◆ Исходный текст ◆
Об этой постановке Силы судьбы» на сцене Баварской оперы наш журнал уже писал. Однако нашлись художественные поводы вспомнить об этом спектакле вновь. Наш автор Татьяна Белова сопоставляет свои премьерные впечатления с серией спектаклей, сыгранных в мае нынешнего года.
«Силу судьбы» в постановке Мартина Кушея впервые сыграли в Баварской опере в декабре 2013 года. Вопреки мелодраматическому сюжету спектакль получился вовсе не о людях, а о надмирных силах, персонифицированных в героях оперы, и частная история обрела черты абстракции. Полгода спустя абстрактное потихоньку стало сдавать позиции, в персонажах начали прорастать человеческие эмоции и по-житейски понятные (и от этого во много раз более неприятные) мотивации поступков. К третьей серии показов, сыгранной в мае 2015, люди стали людьми окончательно. Драма чувств восторжествовала над философской драмой.
В премьерных спектаклях полтора года назад на сцене царили мировые силы, и вопрос о вине и ответственности за трагическое развитие событий не возникал вообще. Трагедия, собственно, и была обусловлена устройством мира в целом, в котором невозможно быть правым.
Теперешняя же “Сила судьбы” повествует о людях, самостоятельно принимающих решения и несущих ответственность за свои поступки. В этом мире нет больше никакой “судьбы”, роковым образом вмешивающейся в жизни его обитателей, нет и божественного милосердия, на которое можно понадеяться в трудную минуту.
И для Альваро, и для Леоноры (как и в премьерных спектаклях, в майской серии главные партии исполнили Йонас Кауфман и Аня Хартерос) единственной опорой является собственный выбор, собственная воля, и каждый их поступок оказывается результатом сознательно принятого решения. Смещены акценты – логические связи внутри спектакля прочерчиваются между иными жестами и репликами, чем выстраивались в премьерных спектаклях. Более жесткими стали интонации и в молитвах – Леонора не просит о защите, а настойчиво требует её, – и в любовных дуэтах. Сцена Альваро и Леоноры в первом акте стала еще более напряженной и энергичной, их отношения очень далеки от романтики вольного полета, а явно развиваются через устраивающие обоих постоянные конфликты. Не только Альваро манипулирует чувствами Леоноры: она не менее активно пытается оказывать психологическое давление (с той же уверенностью в своих силах во втором акте Леонора будет давить на падре Гуардиано). Силой убеждения – и силой воли – каждый из героев будет пытаться изменить непоправимое. Так в финале Альваро отчаянно пытается уговорить Леонору не умирать, до последнего надеясь, что ему это удастся…
В окончательную темноту Альваро уводит не невозможность обрести просветление, а осознание собственного бессилия. Но трагически-безысходный финал оказывается для такого прочтения единственно возможным и закономерным: даже реплика падре Гуардиано “Salita a Dio!” на этот раз прозвучала у Виталия Ковалева (так же, как Кауфман и Хартерос, исполняющего свою роль с самой премьеры) очень слабой попыткой утешить самого себя.

◆ Задания ◆
- a) Замените «мировые силы» на «высшие силы» во фрагменте текста о «Силе судьбы», начиная со слов «В премьерных спектаклях полтора» и заканчивая словами «невозможно быть правым.», и приведите этот фрагмент целиком.
- b) Напишите продолжение текста о «Силе судьбы», начав сразу после его последнего предложения.
Материал ниже никак не связан с текстом о «Силе судьбы».

◆ Предоставленные материалы ◆
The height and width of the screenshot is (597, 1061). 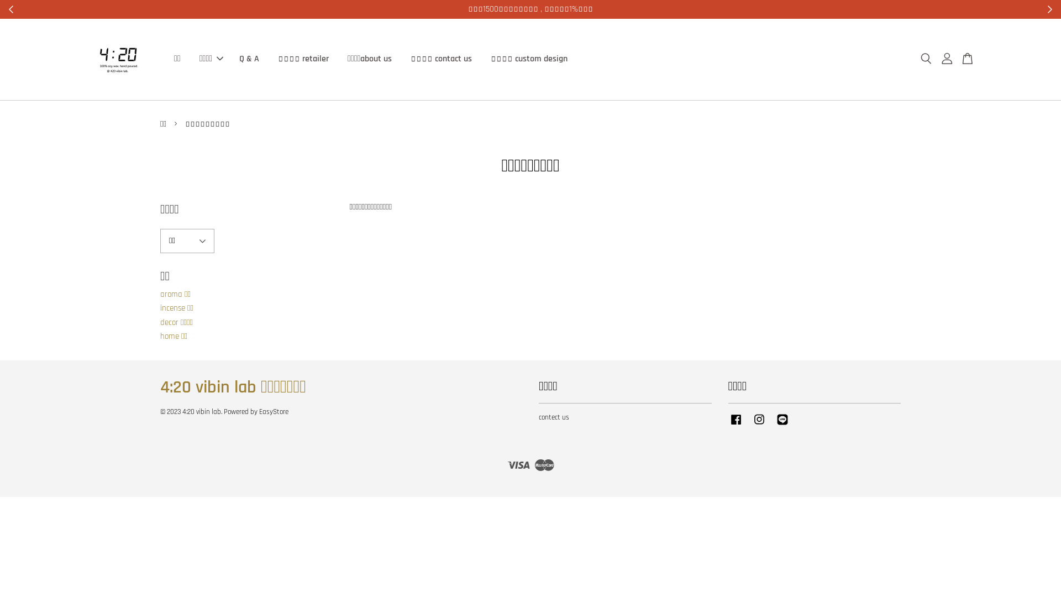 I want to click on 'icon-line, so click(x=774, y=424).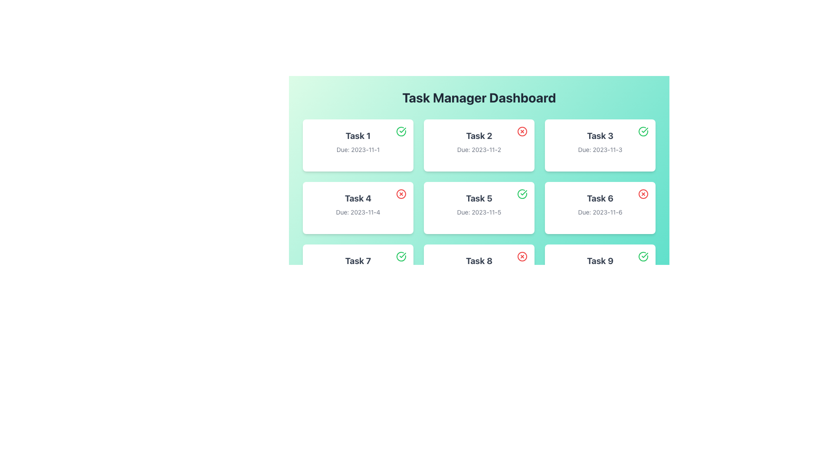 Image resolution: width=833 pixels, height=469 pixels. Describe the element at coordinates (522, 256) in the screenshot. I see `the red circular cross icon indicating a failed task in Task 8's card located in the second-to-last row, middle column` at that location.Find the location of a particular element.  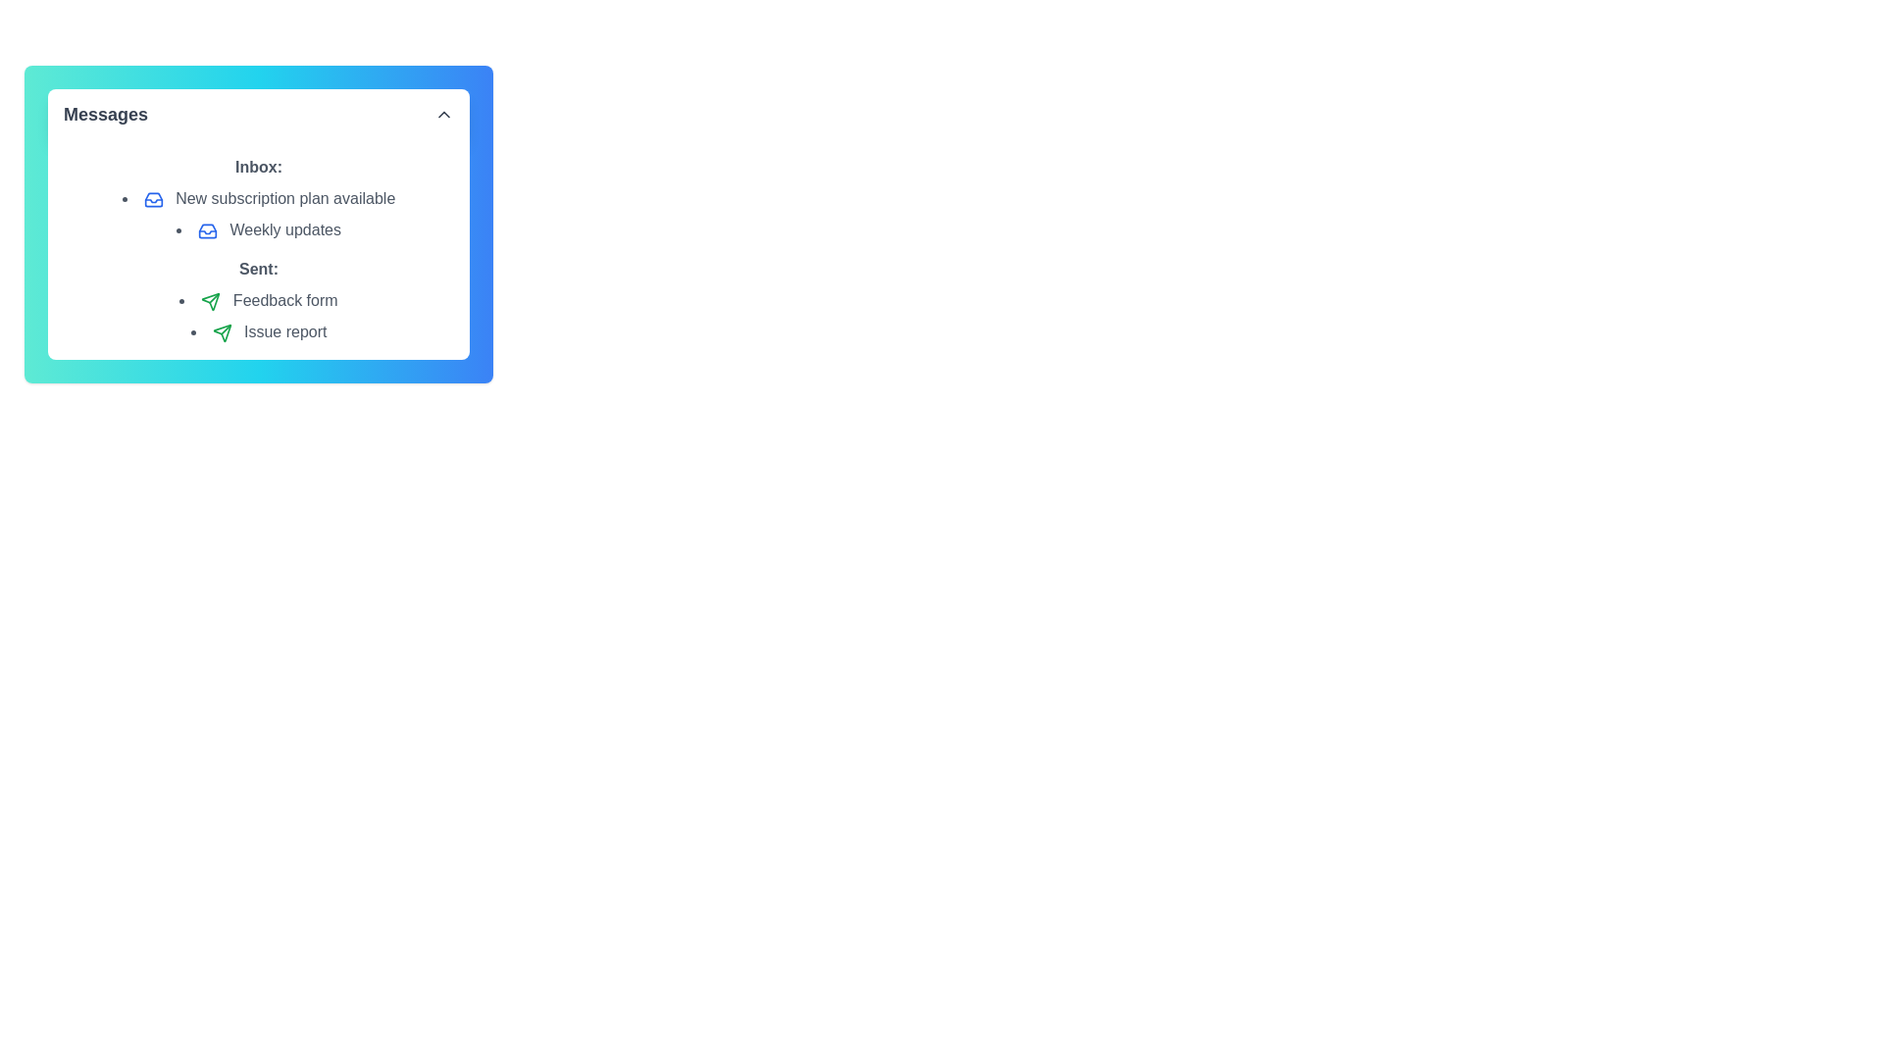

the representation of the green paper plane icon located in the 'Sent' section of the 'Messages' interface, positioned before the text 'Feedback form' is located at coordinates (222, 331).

◆ Ответы к заданиям ◆
- a)
В премьерных спектаклях полтора года назад на сцене царили высшие силы, и вопрос о вине и ответственности за трагическое развитие событий не возникал вообще. Трагедия, собственно, и была обусловлена устройством мира в целом, в котором невозможно быть правым.

- b)
Тема собственной воли и убежденности в собственной правоте неожиданно проявилась и там, где изначально отсутствовала вовсе: в образе фра Мелитоне. В этой роли в майской серии спектаклей дебютировал Амброджо Маэстри.
Появление одного из ведущих баритонов мира в роли второго плана могло удивить. Но этот ввод привнес в спектакль еще одну линию напряженности: к историям любви и мести, войны и мира, добавилась история соперничества и борьбы авторитетов падре Гуардиано и фра Мелитоне. И под влиянием Маэстри иначе выстроился и образ падре Гуардиано у Виталия Ковалева. Их диалоги – так же, как сцены Альваро и Леоноры – звучали поединками воль, не осталось ни одного “проходного” слова. И даже общие предписания, казалось бы, лишенные персональной окраски, обрели конкретного адресата: так указание “A quell'asilo, sacro, inviolato, // Nessun s’appressi” во время ритуала посвящения Леоноры в отшельники падре Гуардиано акцентировал именно для фра Мелитоне.
Тема соперничества протянулась через весь спектакль: короткий обмен фразами “Obbedite! – Qual ton di superiore!” во втором акте оказался предвестием большой сцены в начале четвертого. И если прежде в дуэте “Pazienza non v'ha che basti!” падре Гуардиано выступал с позиции старшего и априори правого, без труда подчиняя себе недовольного, но все же не обладающего собственным авторитетом Мелитоне, с появлением в этой партии Маэстри расклад сил стал гораздо менее однозначным. “Оружием” падре Гуардиано выступило глубокое звучание нижних нот: заключительное “фа” Ковалев держал спокойно и с достоинством, пока баритон выпевал скороговорку шестнадцатых. Но столько властности и уверенности в себе было у Мелитоне-Маэстри, что определить, кто же вышел из схватки победителем, оказалось невозможным.
Крупная, доминирующая фигура и густой тембр голоса Маэстри сами по себе создают впечатление значительности, и артист извлекает из этого максимум возможного для персонажа. Его фра Мелитоне в полной мере считает себя монополистом в вопросах спасения, порядка и милосердия. Он раздает милосердие строго по расписанию, и его возмущенный возглас во втором акте “Che carità a quest’ora!” вызван не ленью, а раздражением от нарушения правил. Он точно знает, кому сколько спасения положено – и потому, а не из желания урвать лично себе лакомый кусочек, инспектирует в начале четвертого акта заготовленную для нахлебников еду.
Мелитоне-Маэстри не просто один из смиренных служителей монастыря, готовый посомневаться в правильности происходящего, но признающий доводы своего начальника. Маэстри играет догматика, не одобряющего никаких отклонений от “генеральной линии” и предписаний устава. И именно в этом суть его конфликта с падре Гуардиано, чьи решения – предоставить убежище Леоноре, принять в монастырь подозрительного падре Рафаэля – продиктованы не правилами, а чувствами.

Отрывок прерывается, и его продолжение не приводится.